During the Government Plan debate yesterday, States Members voted for Deputy Rob Ward’s proposed trial scheme for under-18s by 23 to 20.
The trial would ‘significantly’ reduce living costs for families supporting children in further education, according to Deputy Ward, who estimated that the change saved families £260 a year on school bus travel alone.
He proposed a single annual charge of £20 to cover the administrative costs of the scheme.
‘Of course we have been here before,’ Deputy Ward told fellow politicians in the Chamber, but he added that ‘you either fight for what you believe in, or meander along and take the easy option’. The Reform Jersey politician brought a similar scheme for under-21s to the Assembly last year, which was defeated.
Other jurisdictions have recently announced free travel for young people, with the Scottish government stating that an under-22s scheme expected to be introduced early next year could benefit almost one million young Scots.

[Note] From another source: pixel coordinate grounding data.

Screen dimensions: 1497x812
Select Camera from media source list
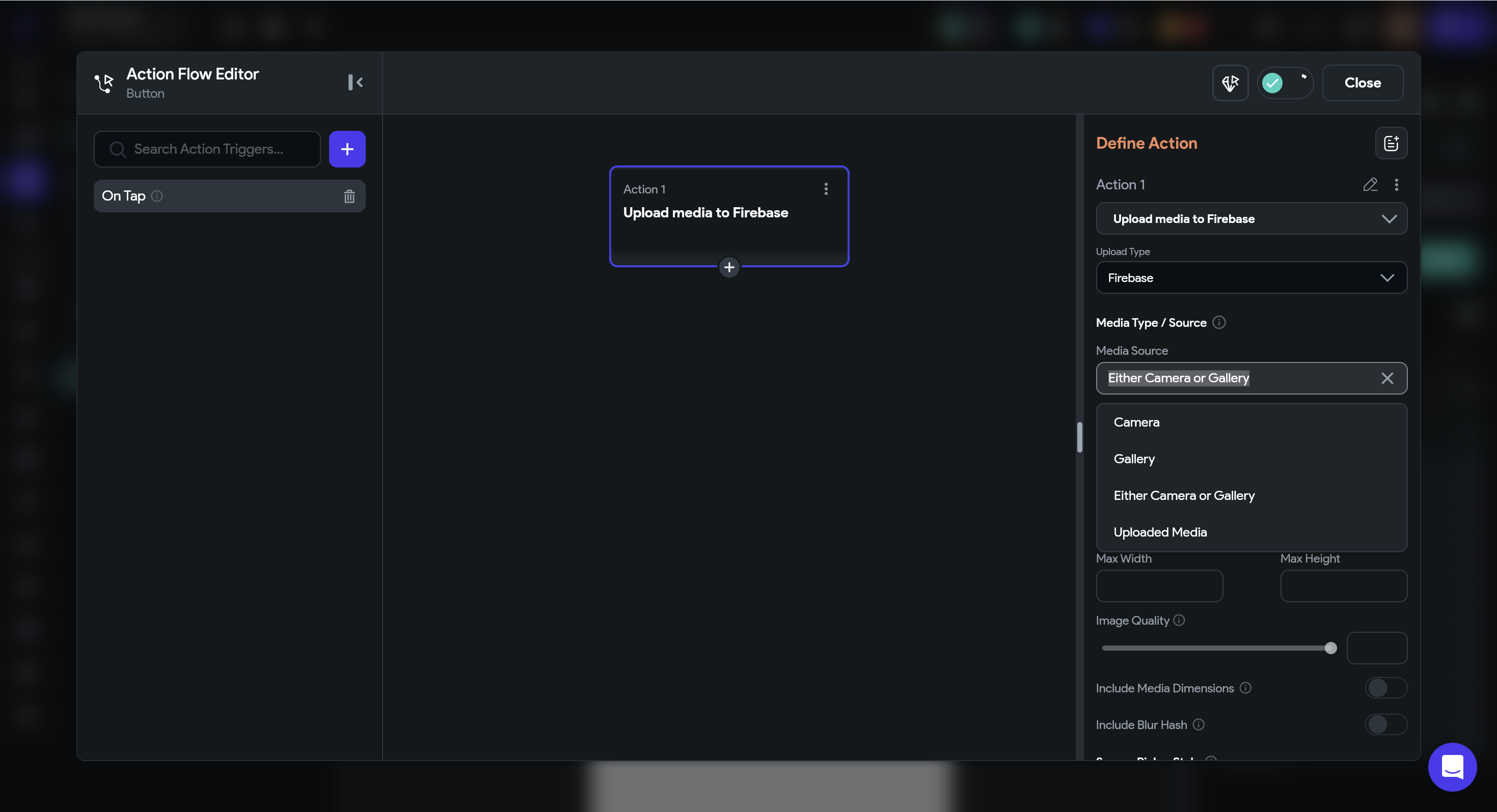point(1136,422)
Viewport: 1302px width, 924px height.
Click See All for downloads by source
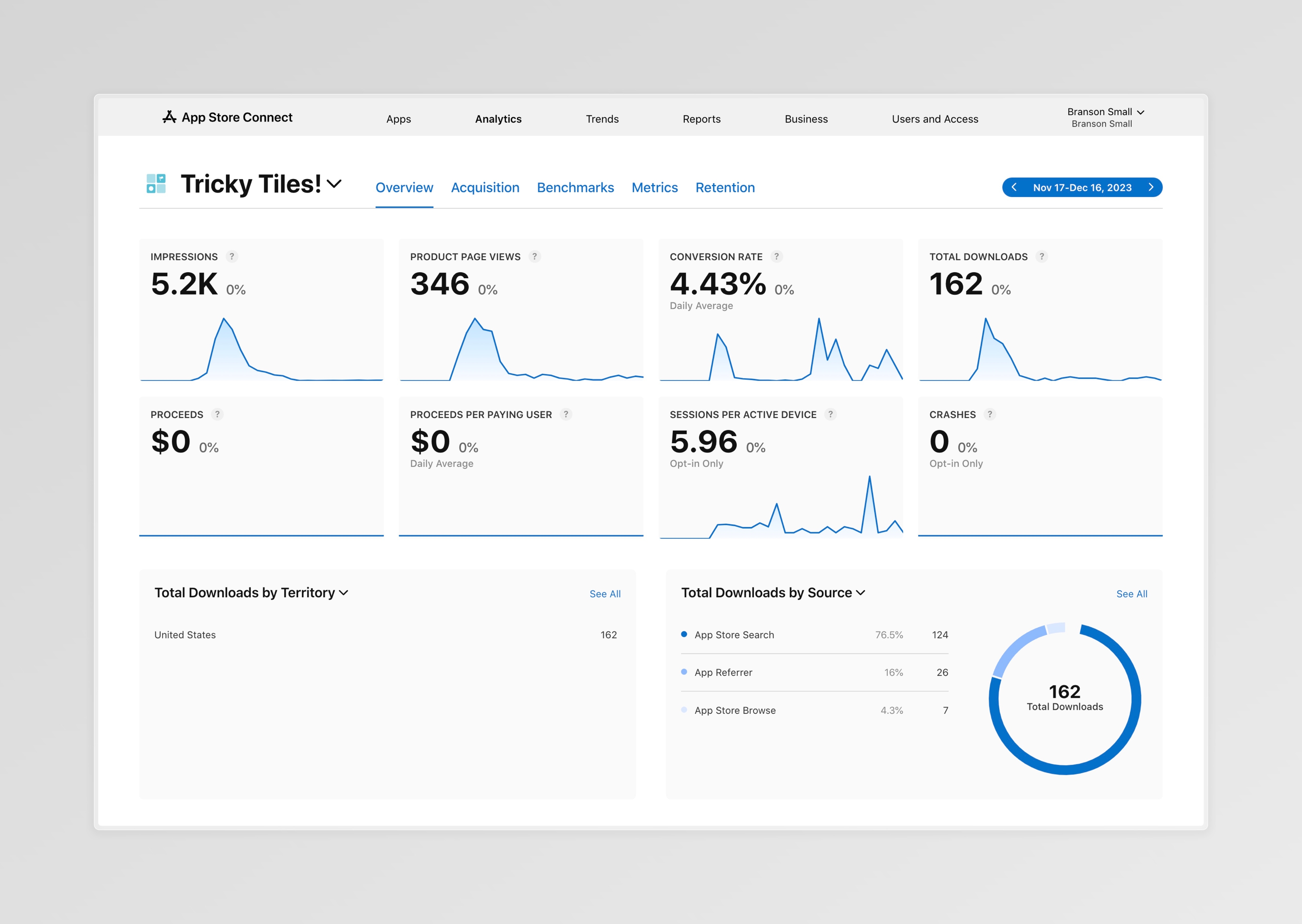1131,594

‘We should not be charging our children to travel on the bus to school,’ said Deputy Ward, labelling the arguments against doing so ‘tired, confused and inconsistent’.
Infrastructure Minister Kevin Lewis said: ‘Public funds invested in the bus service should wherever possible benefit the greatest number of service users.’
He listed increased frequencies, additional routes, replacement of the fleet and green technology ‘to name but a few’.
Meanwhile, Children’s and Education Minister Scott Wickenden queried where the money was going to come from but ultimately voted in favour.
In his amendment report, Deputy Ward said it was ‘difficult to quantify costs given the paucity of data’.
Deputy Ward also said the Government Plan levied ‘significant funds’ to Island operator LibertyBus, totalling £3.75 million between 2021 and 2024, and this was an ‘opportunity to include this project in this funding’. Additional costs could be taken from future climate change funds, he added.
St John Constable Andy Jehan said that ‘all too often we say no; not what if,’ and pointed out that it was only a trial.